◆ **HOW TO COMPLETE THIS TASK**:
Your answer must be an exact retyping of the line containing "Click the remove package minus icon" and every line after it through the end of the records below, with no pictures and nothing else.

◆ **GIVEN RECORDS**:
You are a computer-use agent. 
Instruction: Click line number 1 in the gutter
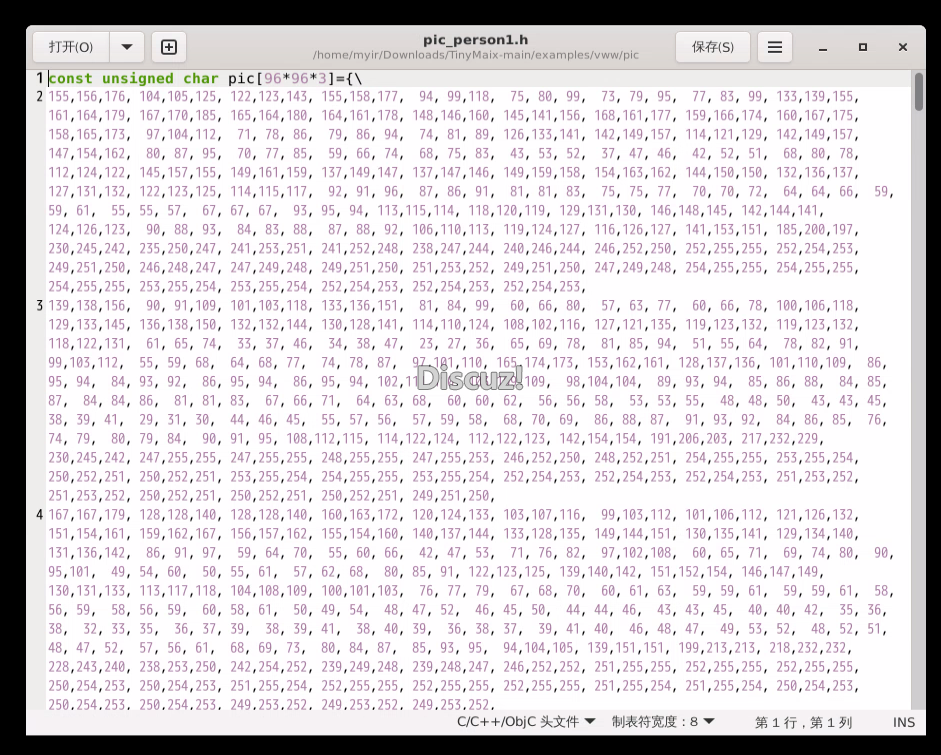(x=38, y=77)
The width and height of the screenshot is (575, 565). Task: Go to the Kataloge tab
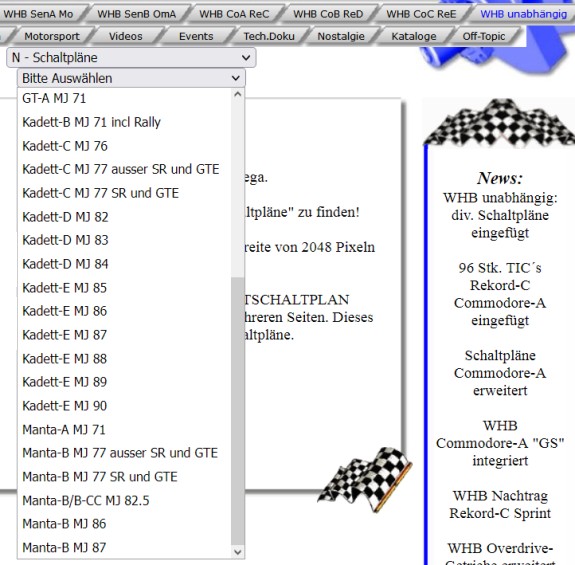(x=414, y=36)
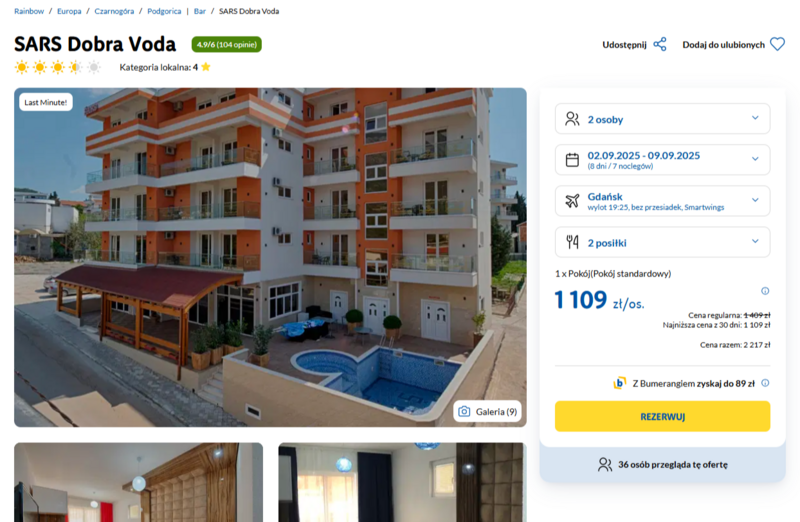Click the airplane icon in departure field

tap(572, 201)
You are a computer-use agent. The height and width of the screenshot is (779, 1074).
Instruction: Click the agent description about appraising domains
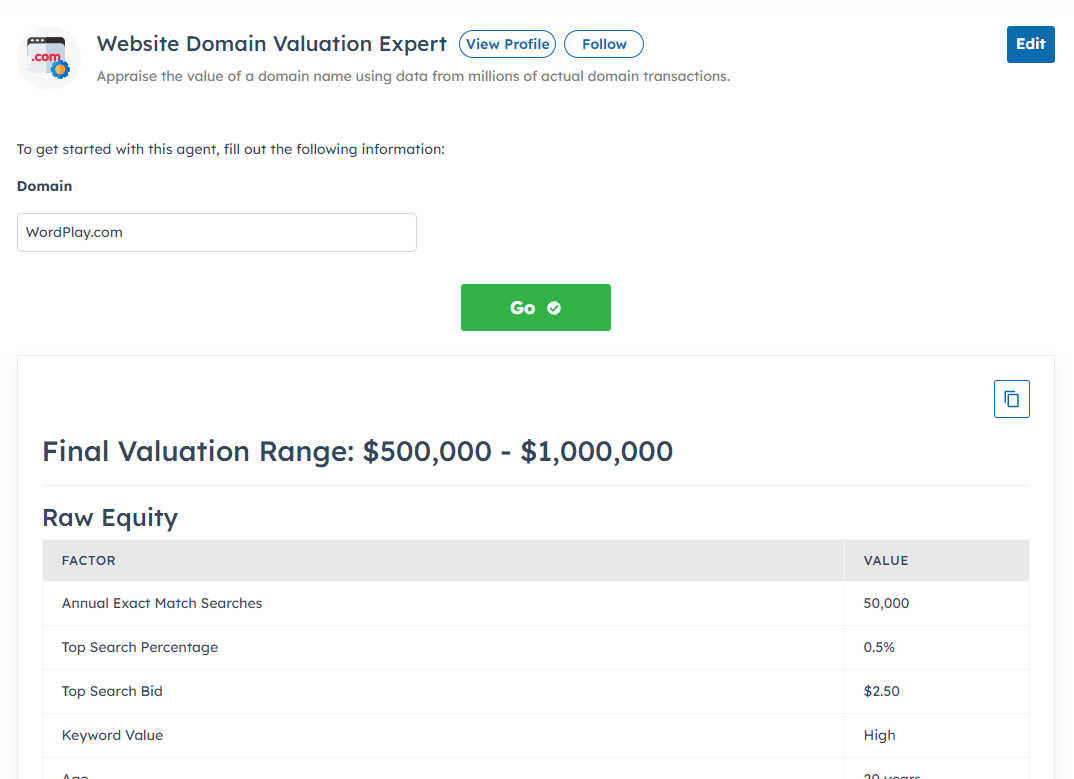click(413, 76)
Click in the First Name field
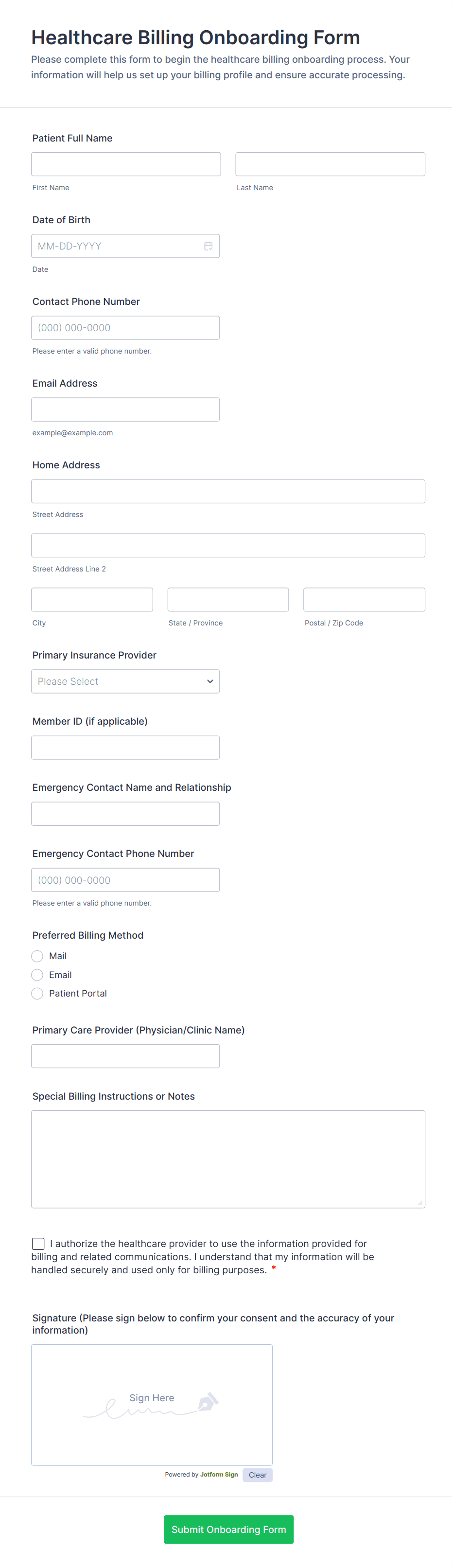This screenshot has width=452, height=1568. click(x=125, y=164)
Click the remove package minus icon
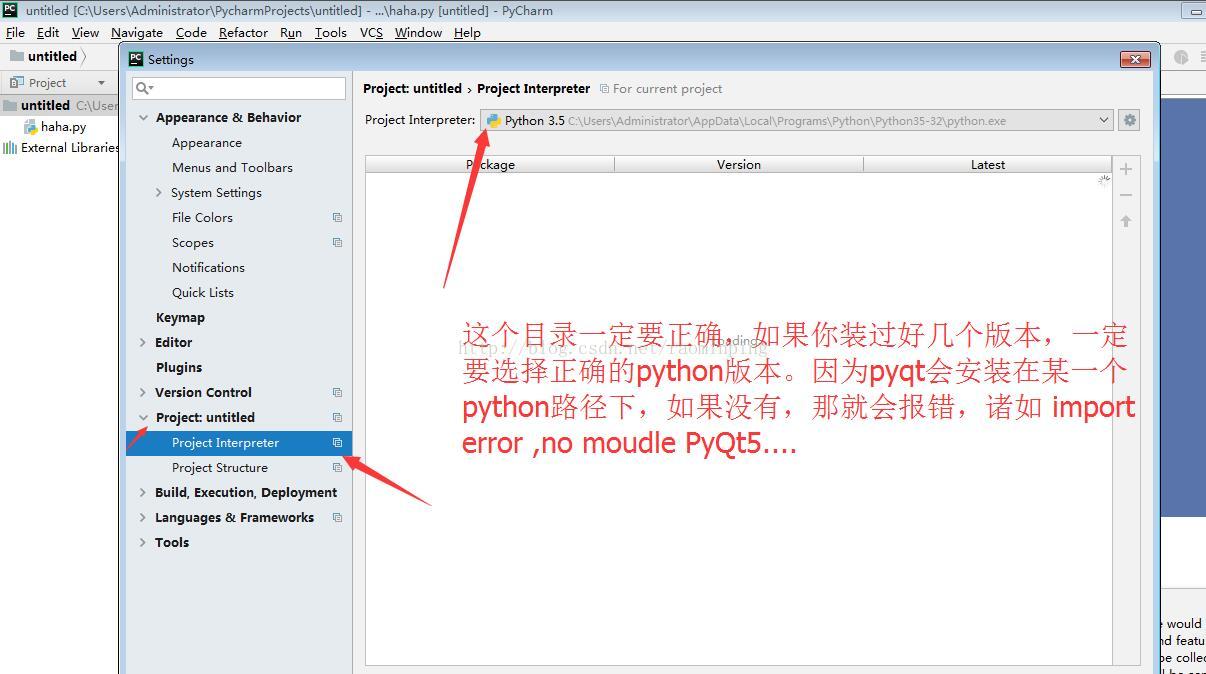 point(1126,195)
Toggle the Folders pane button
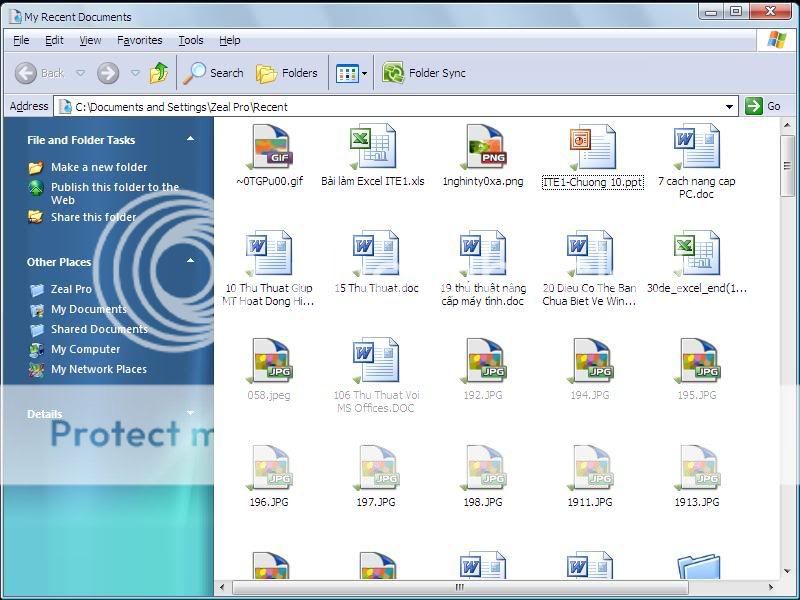800x600 pixels. [287, 73]
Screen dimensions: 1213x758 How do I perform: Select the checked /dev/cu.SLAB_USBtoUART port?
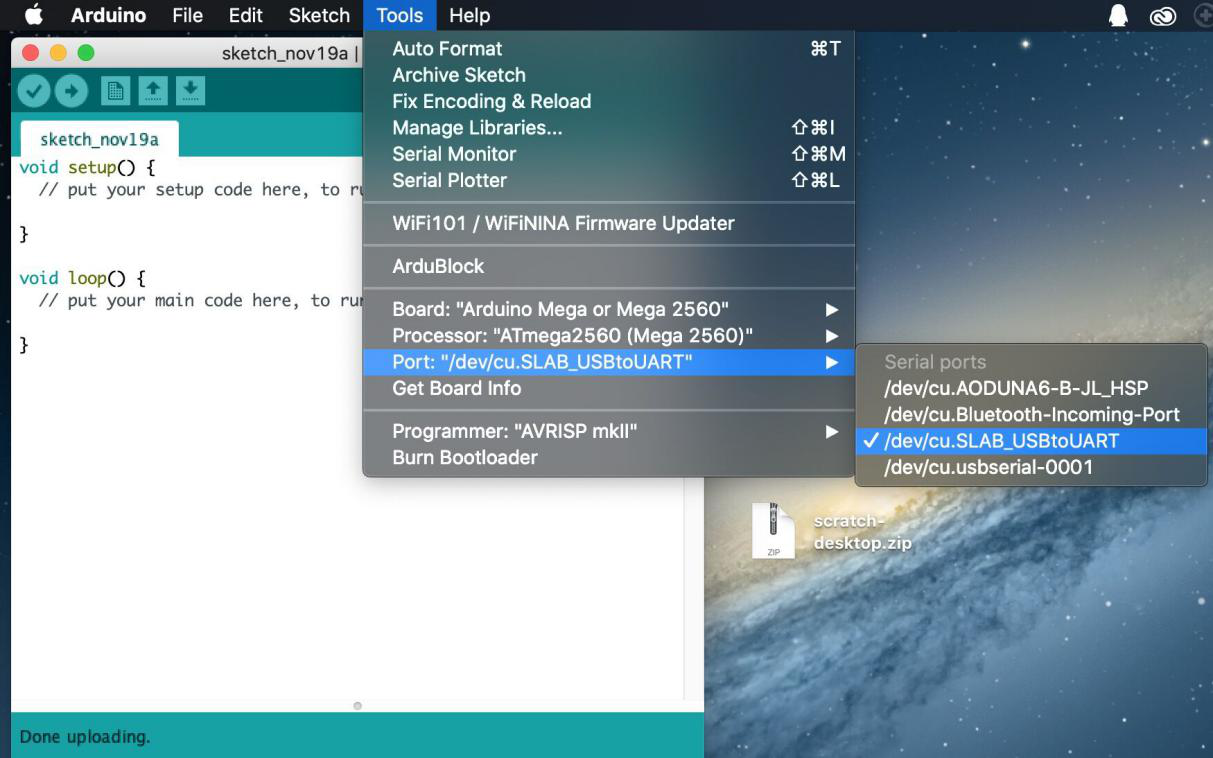[1001, 441]
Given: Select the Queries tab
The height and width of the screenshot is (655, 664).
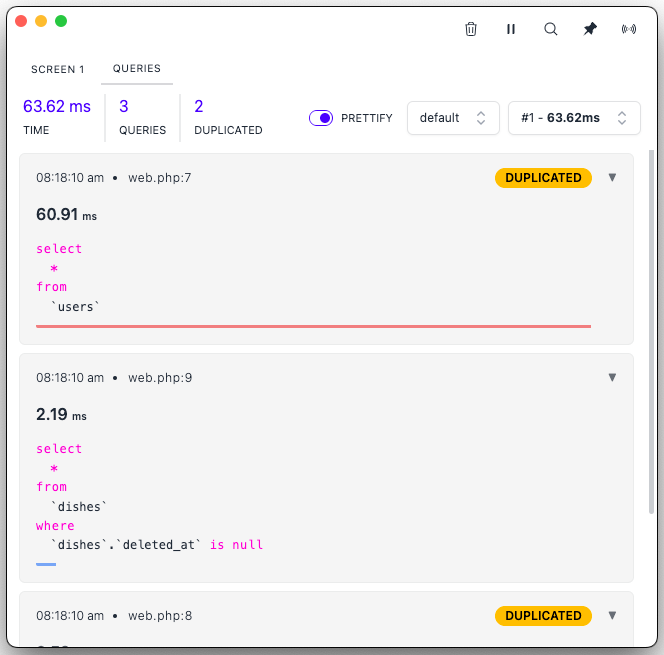Looking at the screenshot, I should 137,69.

◆ **EXERCISE ANSWER**:
Click the remove package minus icon
 point(1126,195)
Toggle the Folders pane button
800x600 pixels. [287, 73]
Screen dimensions: 1213x758 How do I perform: Select the checked /dev/cu.SLAB_USBtoUART port?
[1001, 441]
Given: Select the Queries tab
The height and width of the screenshot is (655, 664).
Looking at the screenshot, I should 137,69.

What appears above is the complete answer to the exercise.